Exercise prompt: Could you write out the lines of all the records below again, swapping "computer-use agent" for "screen navigation agent" wherever it appears and changing nothing else? Please leave the pictures out of your answer.
# Raw records start
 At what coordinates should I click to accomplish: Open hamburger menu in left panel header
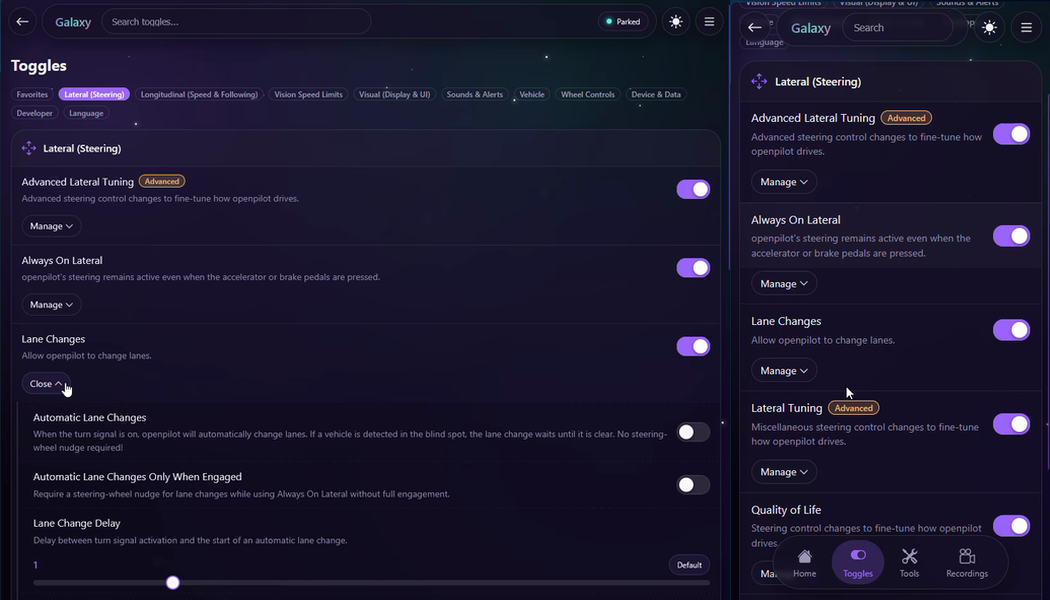click(x=709, y=21)
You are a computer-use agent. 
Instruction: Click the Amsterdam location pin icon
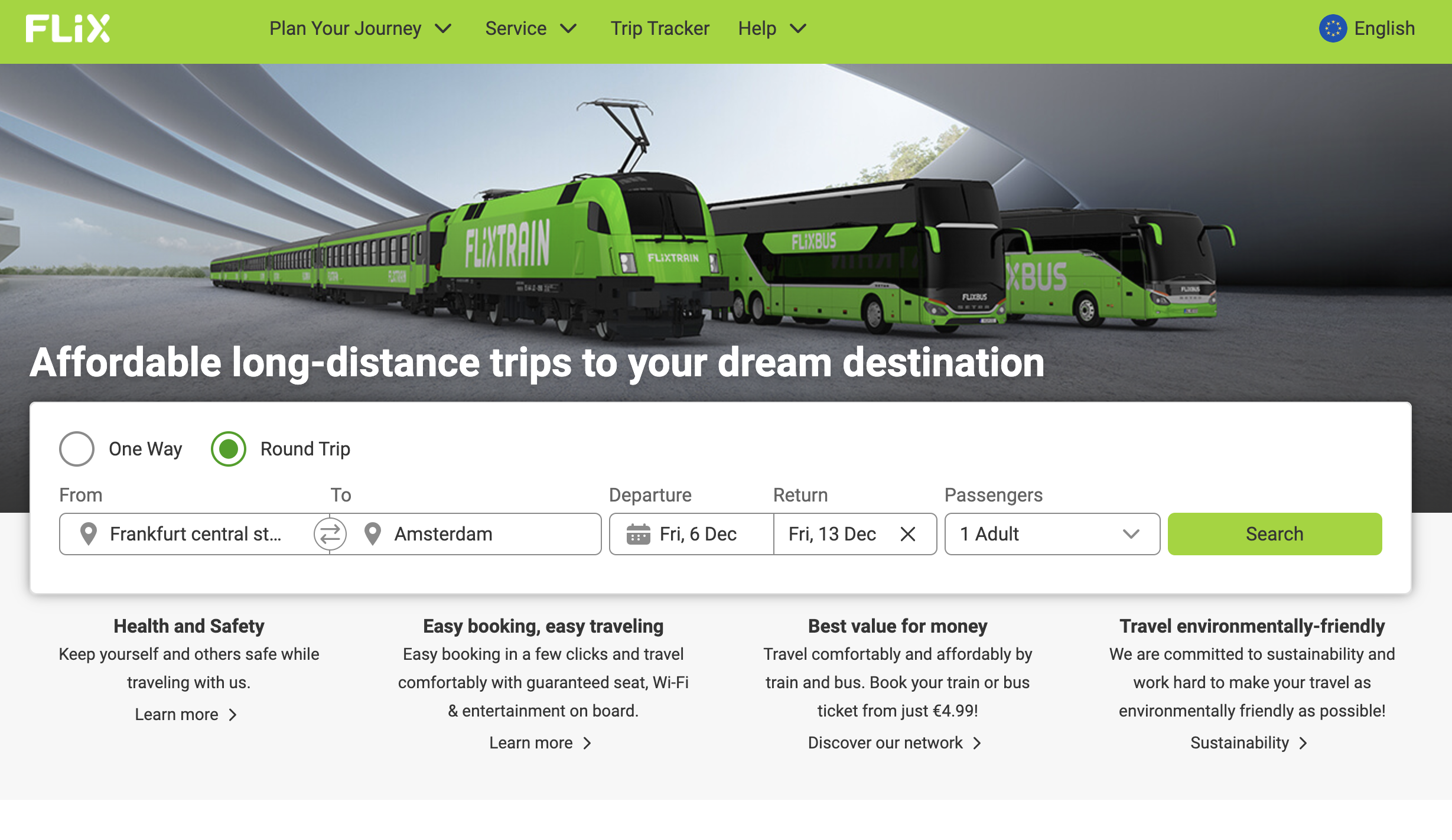[x=373, y=534]
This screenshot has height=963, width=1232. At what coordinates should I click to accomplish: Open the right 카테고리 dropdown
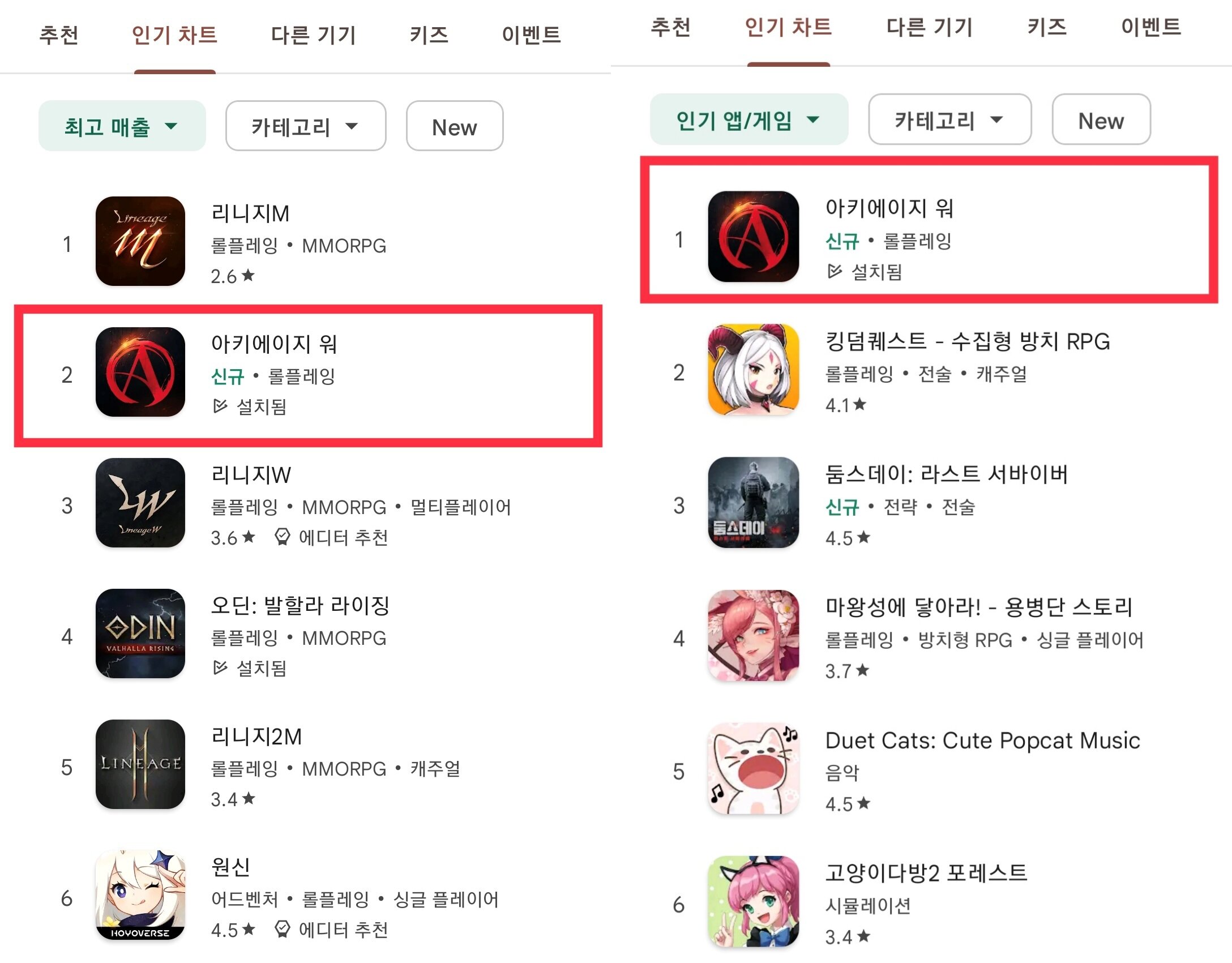click(x=950, y=120)
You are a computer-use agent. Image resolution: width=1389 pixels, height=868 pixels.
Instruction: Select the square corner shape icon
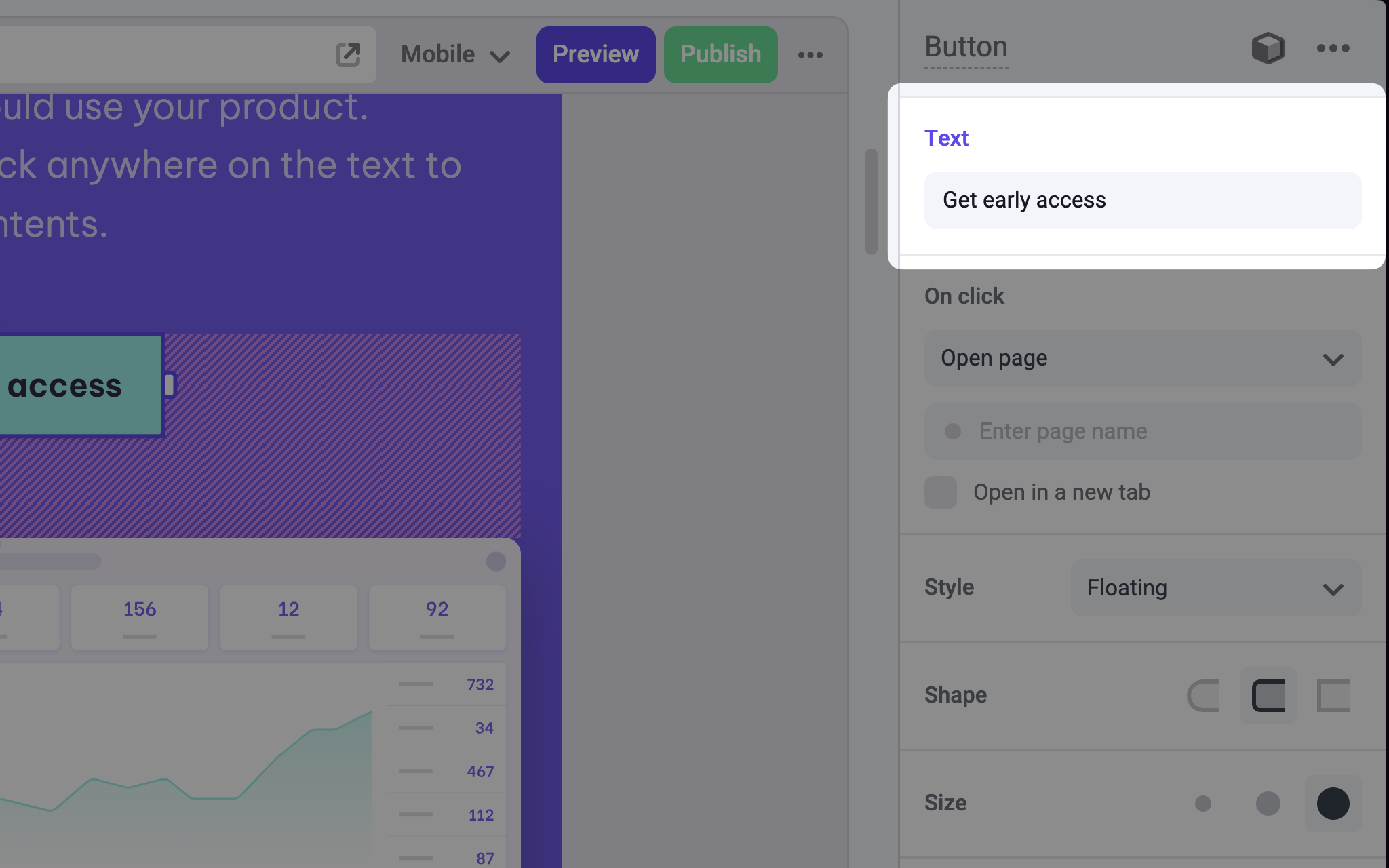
# Raw records end
Output for this exercise:
 At what coordinates should I click to accomplish: Open hamburger menu in left panel header
click(x=709, y=21)
You are a screen navigation agent. 
Instruction: Click the Amsterdam location pin icon
[x=373, y=534]
This screenshot has height=963, width=1232. At what coordinates should I click to accomplish: Open the right 카테고리 dropdown
click(x=950, y=120)
You are a screen navigation agent. Image resolution: width=1389 pixels, height=868 pixels.
Instruction: Select the square corner shape icon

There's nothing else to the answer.